> **Task directions**:
What you return should match every record exactly, with the images removed.

__________

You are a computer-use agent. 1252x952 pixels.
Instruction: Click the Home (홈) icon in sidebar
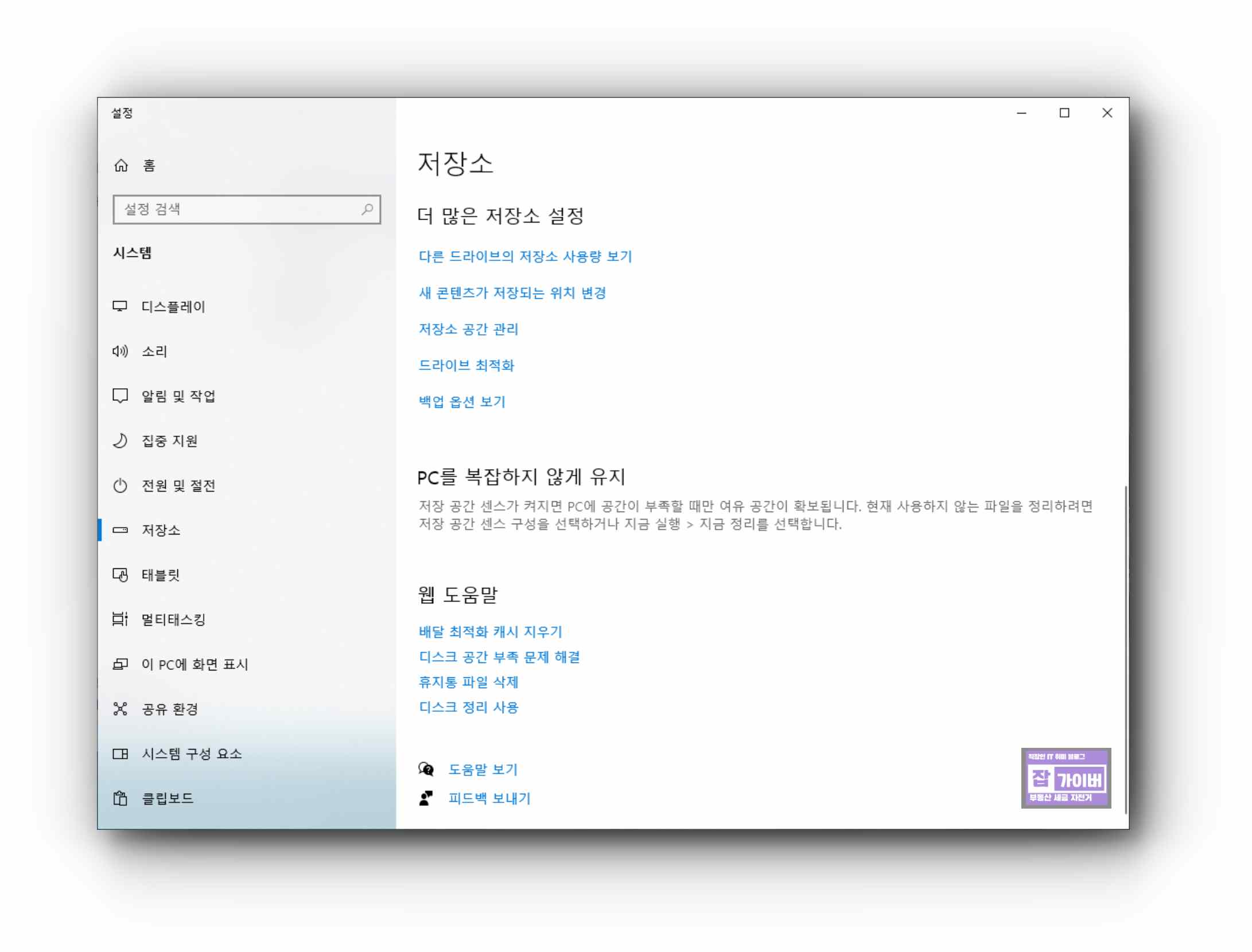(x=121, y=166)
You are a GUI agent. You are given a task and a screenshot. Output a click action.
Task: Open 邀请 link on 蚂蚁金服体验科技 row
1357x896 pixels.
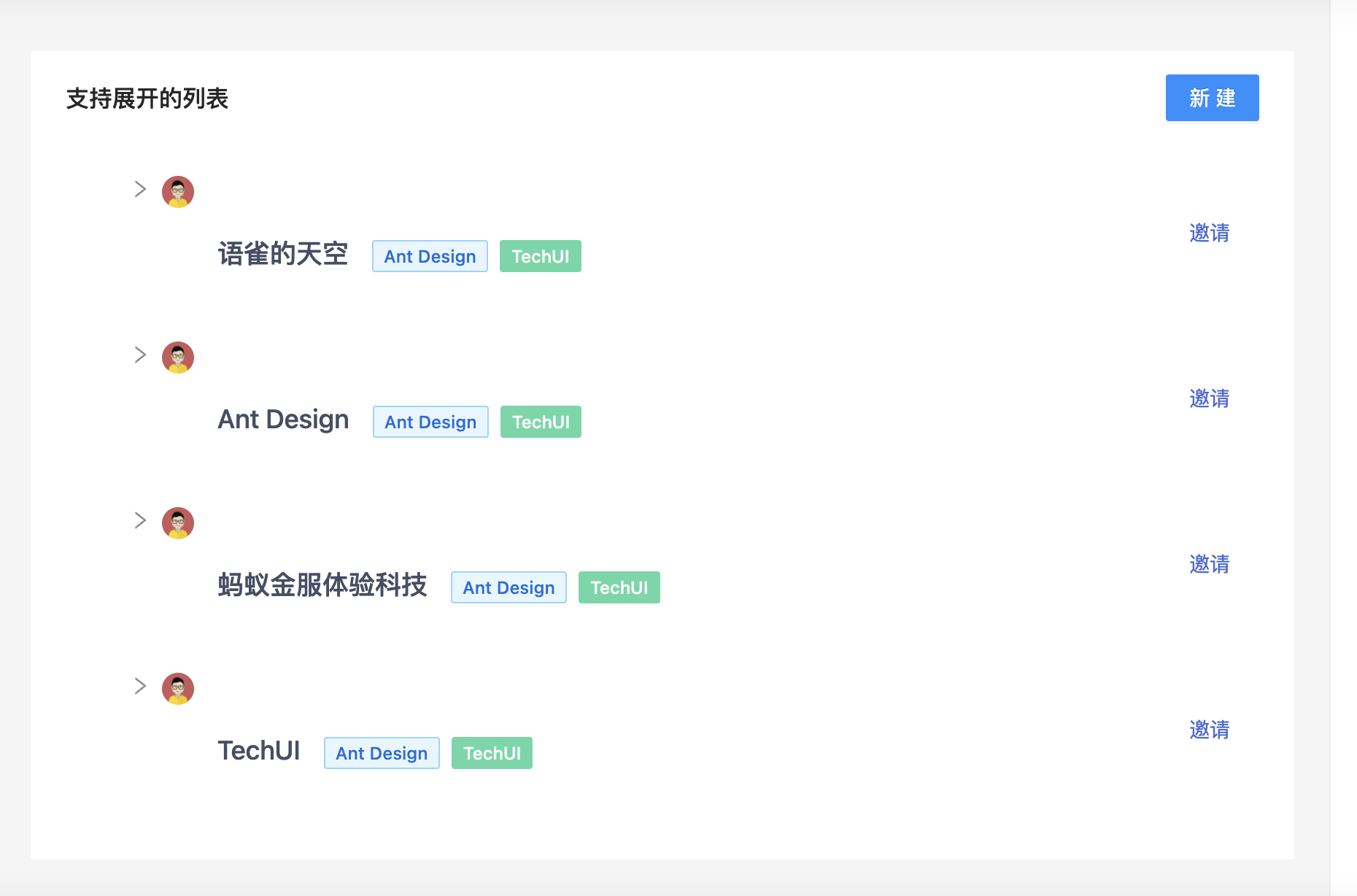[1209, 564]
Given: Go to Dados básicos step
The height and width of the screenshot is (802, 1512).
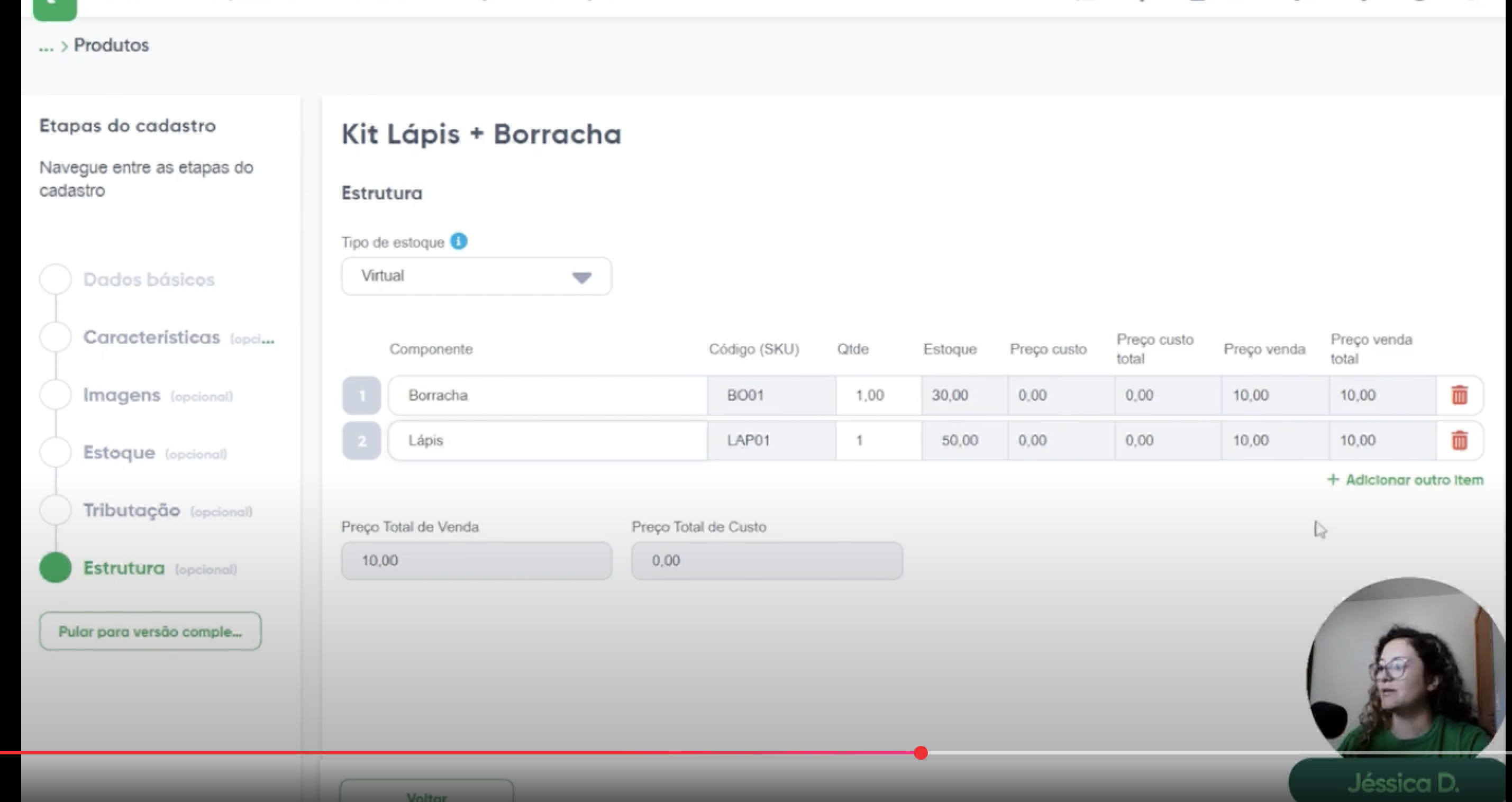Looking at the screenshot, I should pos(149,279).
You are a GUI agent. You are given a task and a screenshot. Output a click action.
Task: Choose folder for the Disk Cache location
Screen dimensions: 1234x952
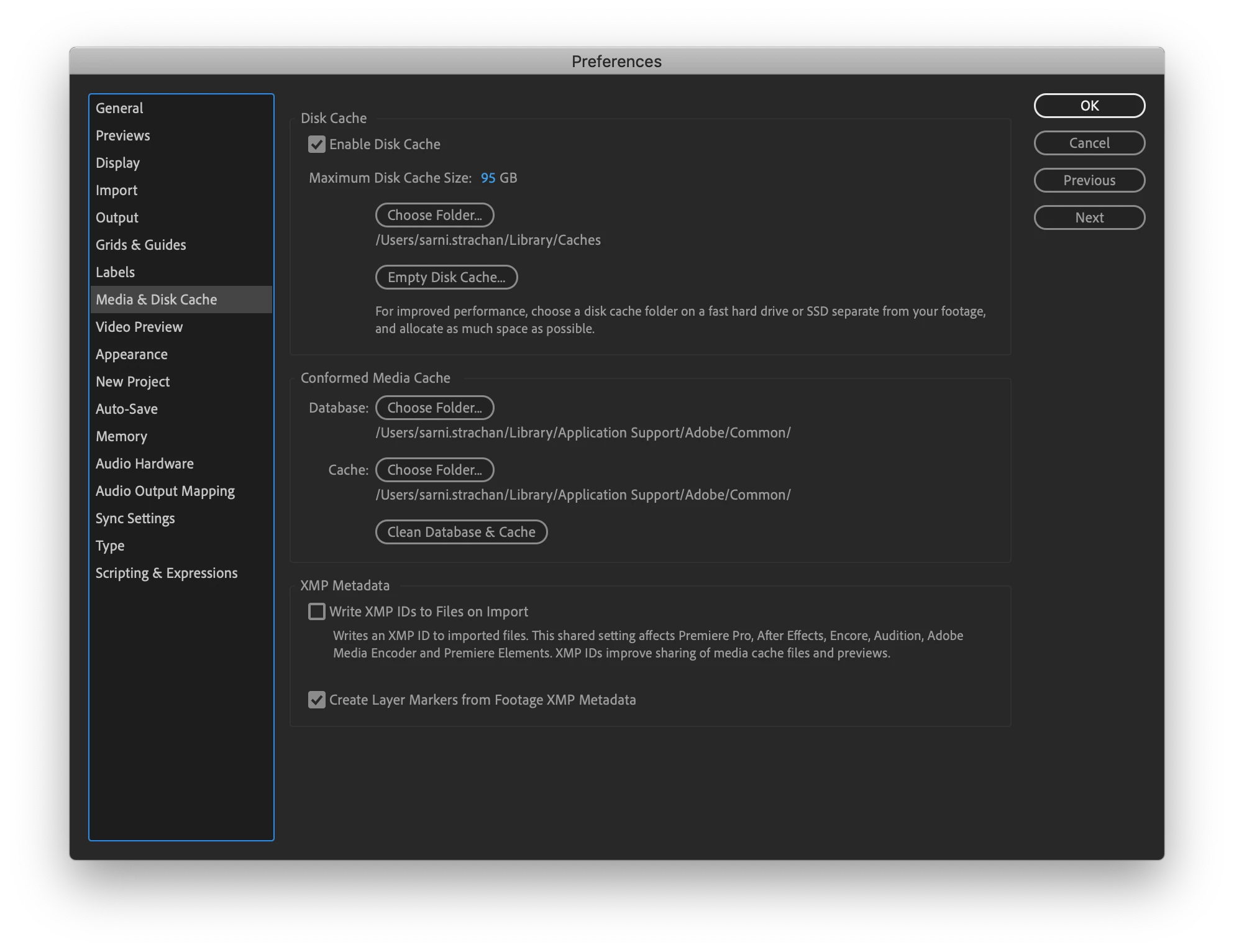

__________

> **Your response**:
You are a computer-use agent. 1252x952 pixels.
Instruction: Click the Home (홈) icon in sidebar
(x=121, y=166)
You are a GUI agent. You are given a task and a screenshot. Output a click action.
Task: Open 邀请 link on 蚂蚁金服体验科技 row
1357x896 pixels.
[1209, 564]
Given: Go to Dados básicos step
The height and width of the screenshot is (802, 1512).
Looking at the screenshot, I should pos(149,279).
You are a GUI agent. You are given a task and a screenshot. Output a click action.
Task: Choose folder for the Disk Cache location
Screen dimensions: 1234x952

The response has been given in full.